[Brief] Reproduce the records from the line containing "Flythemes (924, 2551)" through the end of the records, inclusive, replacing "Instructor-Led" with "In-Person" and leaving everything else unchanged. Omit the pictures from your answer.

[Task material]
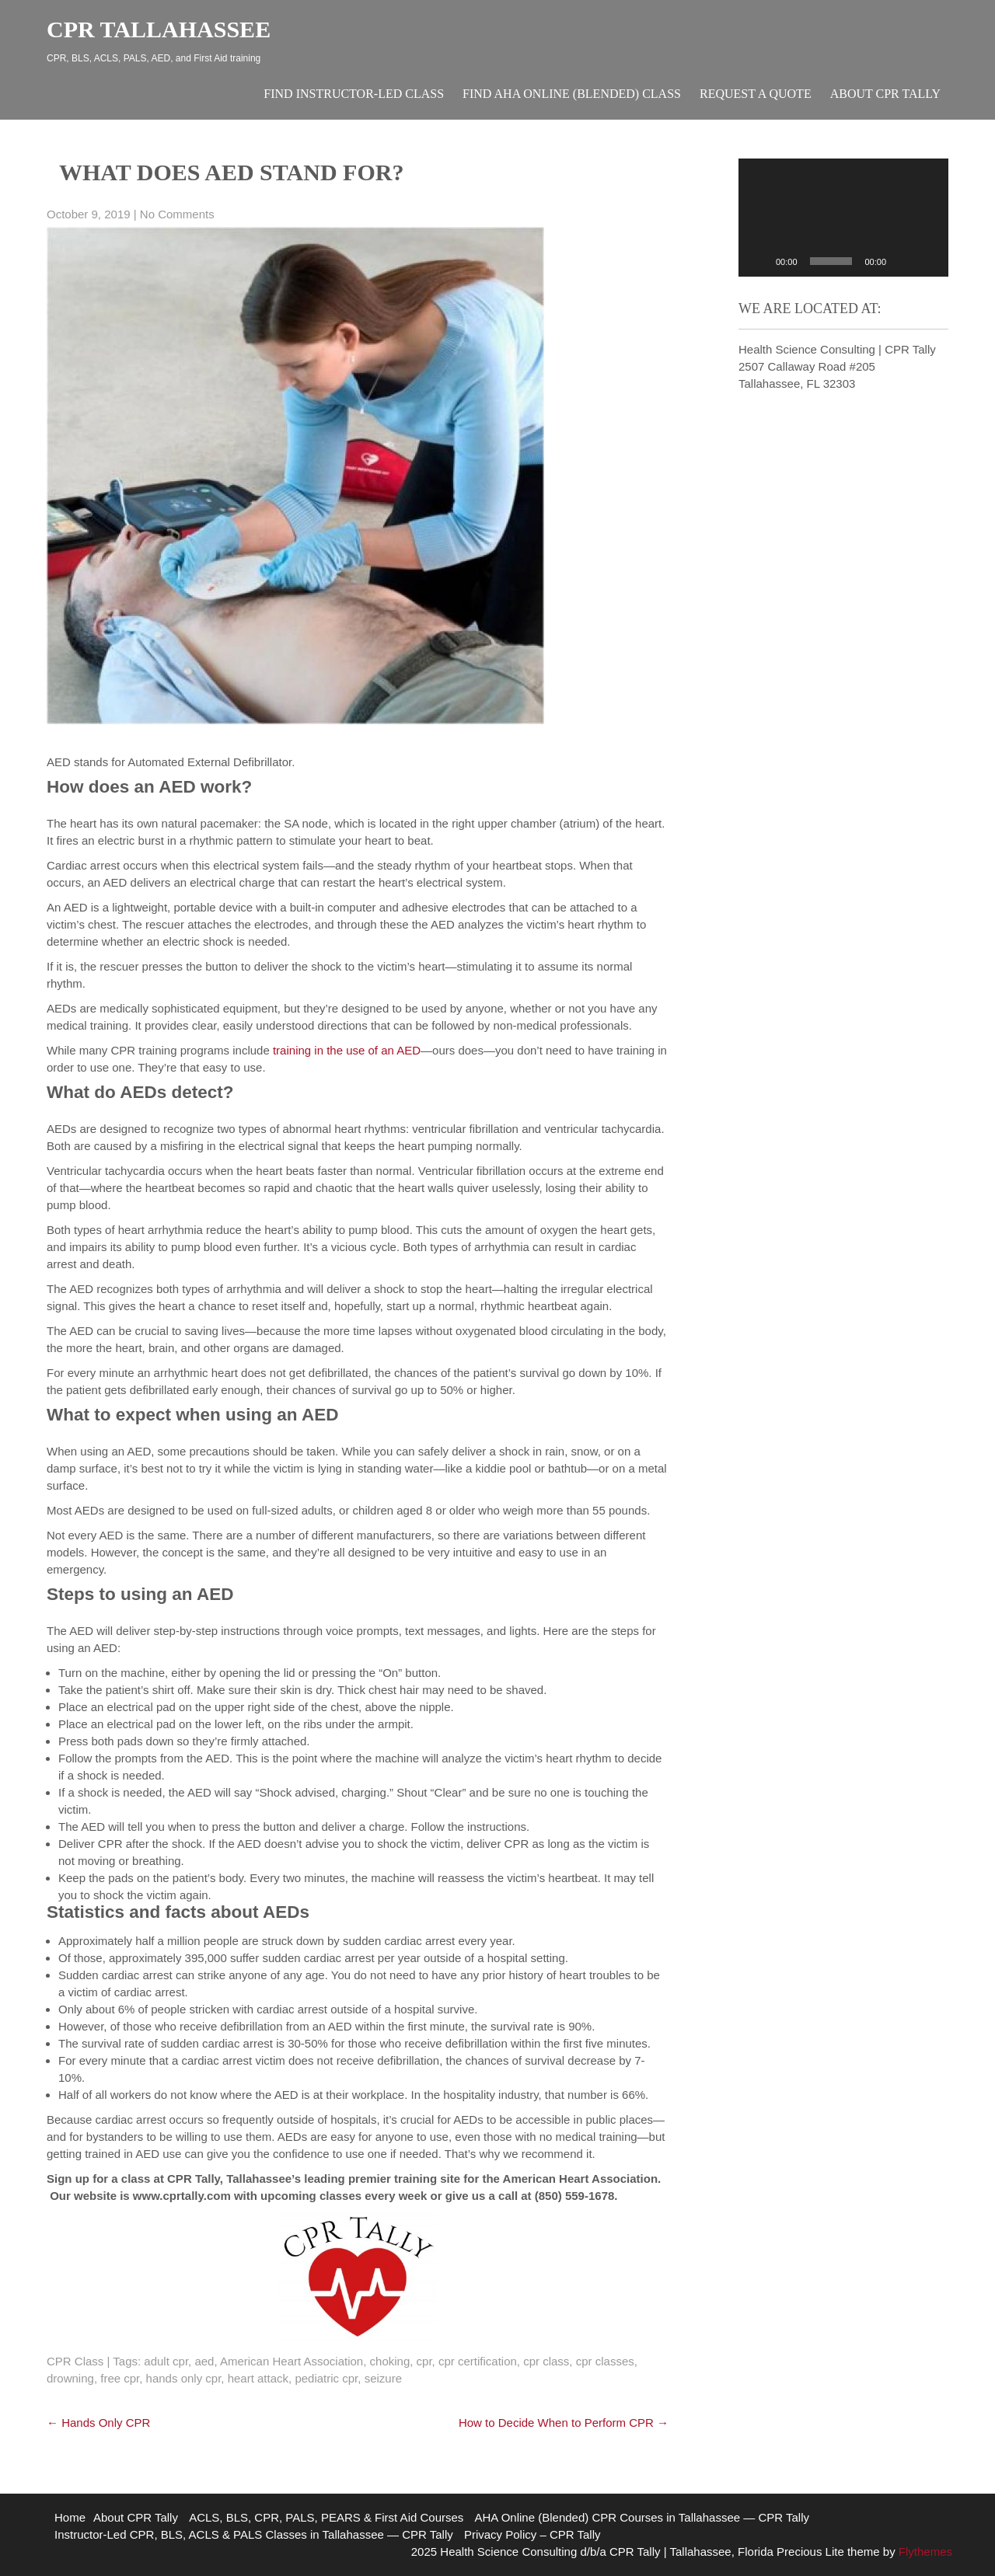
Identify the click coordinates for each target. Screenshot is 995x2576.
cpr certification (477, 2361)
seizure (383, 2378)
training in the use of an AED (347, 1050)
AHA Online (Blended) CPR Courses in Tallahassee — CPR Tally (642, 2517)
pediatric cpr (326, 2378)
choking (390, 2361)
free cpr (119, 2378)
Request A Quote (756, 93)
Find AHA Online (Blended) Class (572, 93)
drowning (70, 2378)
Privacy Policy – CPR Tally (532, 2534)
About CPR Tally (885, 93)
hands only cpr (184, 2378)
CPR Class (75, 2361)
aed (204, 2361)
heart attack (258, 2378)
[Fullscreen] (928, 261)
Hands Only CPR (98, 2422)
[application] (843, 218)
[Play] (758, 261)
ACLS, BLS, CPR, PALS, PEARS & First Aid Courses (326, 2517)
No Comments (177, 214)
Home (70, 2517)
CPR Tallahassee (159, 29)
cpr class (546, 2361)
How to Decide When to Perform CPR (564, 2422)
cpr (424, 2361)
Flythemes (924, 2551)
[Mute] (903, 261)
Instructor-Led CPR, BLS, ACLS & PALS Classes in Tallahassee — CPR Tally (253, 2534)
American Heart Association (291, 2361)
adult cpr (166, 2361)
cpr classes (605, 2361)
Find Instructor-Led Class (354, 93)
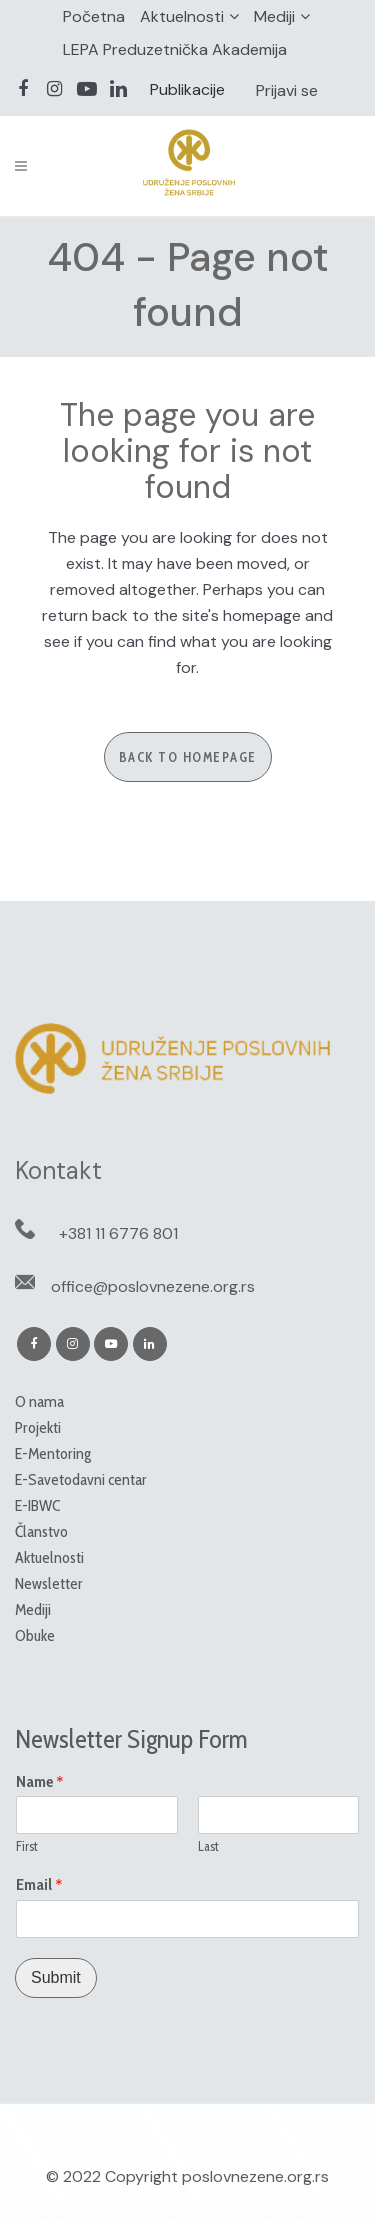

[Completed exercise]
Flythemes (924, 2551)
[Mute] (903, 261)
In-Person CPR, BLS, ACLS & PALS Classes in Tallahassee — CPR Tally (253, 2534)
American Heart Association (291, 2361)
adult cpr (166, 2361)
cpr classes (605, 2361)
Find In-Person Class (354, 93)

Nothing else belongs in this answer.